To put in a more personal context – I was 13 and at high school. By this point, the nadir of the WWF had passed. I knew of one other kid who liked wrestling in my class and we’d have secret conversations about it, in the back of the classroom when everyone else was talking about more cool stuff, like the Gladiators or Take That vs East 17. That kid is, the last I heard, serving 4 years for grooming offences, so I won’t dwell on him for too long. Aside from him, no-one else liked it. I kept my habitual reading of WWF Magazine secret, along with my outrage that Undertaker was being kept away from the title, my love of all things Tatanka and my secret loathing of my mother for refusing to buy me any Hasbros, something I’m sure I’ll be sobbing to a psychiatrist at some point in my life.

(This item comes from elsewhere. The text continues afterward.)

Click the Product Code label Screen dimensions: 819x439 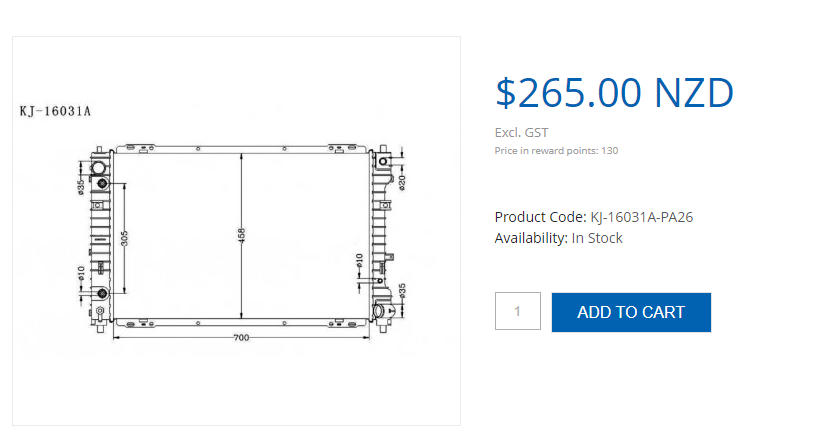540,217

I’m being taken back to a time when Undertaker was 3-0 at Mania, when HBK was just the guy who’d lobbed Jannetty through the window, Ultimate Warrior was just another guy who pissed Vince off and Pete Dunne hadn’t been born yet. Something to add to the ‘I Feel Old Now’ thread (he’s born on 9th November 1993, according to Wikipedia).

Anyhow, to the PPV. It was in the glorious days of 3 hour PPVs and 2 hour Raws… aside from the Luger match and I think Bret vs Lawler in the height of their weirdly entertaining feud born in the King of the Ring coronation, I remember nothing. I can’t even remember what Tatanka did that night, and as the foremost star of his generation, he must have been buried in the dirty mid-card. Such a waste of his immeasurable talent.

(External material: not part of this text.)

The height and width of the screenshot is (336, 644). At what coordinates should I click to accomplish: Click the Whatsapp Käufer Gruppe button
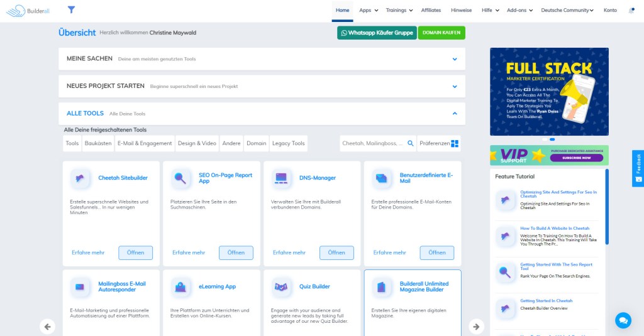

A quick check of Wikipedia again for the match-list. I really don’t want to review Lex vs Yokozuna, simply because I doubt Shakespeare himself could review that match and get the words to live up to the Lex Express hype-bus. On paper, one match leaps out – Shawn Michaels vs Mr Perfect. History dictates this as a dream match, and given the competition (Razor Ramon vs a broken Ted DiBiase, Giant Gonzalez vs Undertaker, and Tatanka being wasted alongside the Smoking Gunns against Bam Bam Bigelow and Headshrinkers), it has to be HBK, hasn’t it?

It’s going to be HBK vs Mr Perfect. I don’t remember this match at all! Here goes…:

The Network picks up with the end of the Steiners vs the Heavenly bodies for the tag titles in their home state of Michigan. Scott nails a Body (Jimmy Del Ray) with the Frankensteiner, and I’m reminded of how in awe of that move I was. Scott looks odd with a normal physique though, clearly before he’d discovered IcoPro…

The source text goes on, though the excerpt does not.